I've been thinking a lot lately about why it is that I enjoy books. I mean, obviously I do, or I wouldn't want to write them, and I've liked them for as long as I can remember. I've also had the innate ability to, pun intended, judge a book by its cover. I look at things, and I know whether or not I'm going to like them based solely on first impressions. Am I wrong sometimes? Sure. But probably a lot less than you would think.
There are some things that obviously will make me more likely to pick up a book. Being in a genre that I like, being written by an author I'm familiar with, having sword and/or dragons. I'm a simple man. But there's just something that I can see in the titles and covers of books that makes me know whether or not it's going to be something I want to read. Something about the way it catches my eye. And a lot of the time, when other people try to recommend me books, it doesn't work out to well. Not to say that it never does, cause it certainly has and I'm always glad to be proven wrong on that kind of thing, but it just doesn't happen that often.
There are things about the contents of a story I know that I like, though. The one I talk about most often is character development. If a character starts off in one way, and by the end of the story they have gone through a logical and observable evolution into something greater, than it could be about practically anything and I would love it. There's just something magical to me about watching someone grow. I would imagine that anyone who has ever played the role of a teacher or parent can sympathize with me on that one.

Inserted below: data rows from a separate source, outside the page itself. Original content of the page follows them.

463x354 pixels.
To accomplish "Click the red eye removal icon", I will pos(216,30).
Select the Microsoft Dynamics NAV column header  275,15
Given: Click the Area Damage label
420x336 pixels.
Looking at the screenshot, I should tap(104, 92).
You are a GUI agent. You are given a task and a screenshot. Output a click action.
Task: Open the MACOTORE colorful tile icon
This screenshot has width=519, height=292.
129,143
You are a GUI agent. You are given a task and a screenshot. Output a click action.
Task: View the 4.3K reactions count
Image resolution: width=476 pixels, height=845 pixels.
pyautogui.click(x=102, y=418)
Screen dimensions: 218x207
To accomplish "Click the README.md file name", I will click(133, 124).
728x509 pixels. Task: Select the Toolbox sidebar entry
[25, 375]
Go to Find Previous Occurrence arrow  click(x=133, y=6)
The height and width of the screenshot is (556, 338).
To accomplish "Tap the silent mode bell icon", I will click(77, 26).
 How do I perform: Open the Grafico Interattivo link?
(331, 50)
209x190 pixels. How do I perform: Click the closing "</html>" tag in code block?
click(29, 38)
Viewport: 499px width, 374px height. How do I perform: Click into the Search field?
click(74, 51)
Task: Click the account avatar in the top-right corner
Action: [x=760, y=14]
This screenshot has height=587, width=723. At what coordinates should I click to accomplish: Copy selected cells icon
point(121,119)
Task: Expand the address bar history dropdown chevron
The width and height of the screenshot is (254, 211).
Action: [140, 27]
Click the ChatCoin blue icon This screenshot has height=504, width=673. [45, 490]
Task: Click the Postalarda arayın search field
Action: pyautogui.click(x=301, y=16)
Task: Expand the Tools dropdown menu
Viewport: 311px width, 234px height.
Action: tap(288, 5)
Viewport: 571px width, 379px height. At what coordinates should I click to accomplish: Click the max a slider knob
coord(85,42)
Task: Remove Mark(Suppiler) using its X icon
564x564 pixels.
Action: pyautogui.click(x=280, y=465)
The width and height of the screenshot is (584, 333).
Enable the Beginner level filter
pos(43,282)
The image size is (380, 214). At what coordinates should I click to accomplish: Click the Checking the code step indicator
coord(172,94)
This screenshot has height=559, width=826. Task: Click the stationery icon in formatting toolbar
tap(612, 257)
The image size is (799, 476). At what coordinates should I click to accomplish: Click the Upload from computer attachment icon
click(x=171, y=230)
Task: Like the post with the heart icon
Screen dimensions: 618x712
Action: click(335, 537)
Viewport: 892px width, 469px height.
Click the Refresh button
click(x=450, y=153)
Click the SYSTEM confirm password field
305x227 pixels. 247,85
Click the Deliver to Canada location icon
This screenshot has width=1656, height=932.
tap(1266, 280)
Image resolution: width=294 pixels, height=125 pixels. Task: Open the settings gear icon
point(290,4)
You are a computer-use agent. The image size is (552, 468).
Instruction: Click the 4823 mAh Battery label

Another one I talk about a little less often is hope. You can write the darkest story on earth and I will read it if there is hope to it. That sounds really vague, and it's kind of hard to explain. So let me go through it backwards and see if that helps.
I don't like Game of Thrones. I hate it, in fact. Weird for the medieval guy, I know, but I have my reasons. That book is the penultimate story of no hope. Characters die left and right, and if they're not dying, they're losing everything that they hold dear to them. I managed to read the entirety of the first book, and by the end, there was only one character of easily a dozen who had any hope to her life, and that was only after everything else had been stripped away from her. I didn't want to be in that world. I didn't want to experience a story where you're better off dead than alive, because then you wouldn't have to deal with all the bullshit that was going on in the rest of the story.
Those are probably the two biggest things for me. I mean, obviously I want it to be well written, and to make sense, but development and hope are the building blocks upon which you apply good writing technique if you want me to like your story.
Not that you probably do. It's your story, why the hell should you care what I think?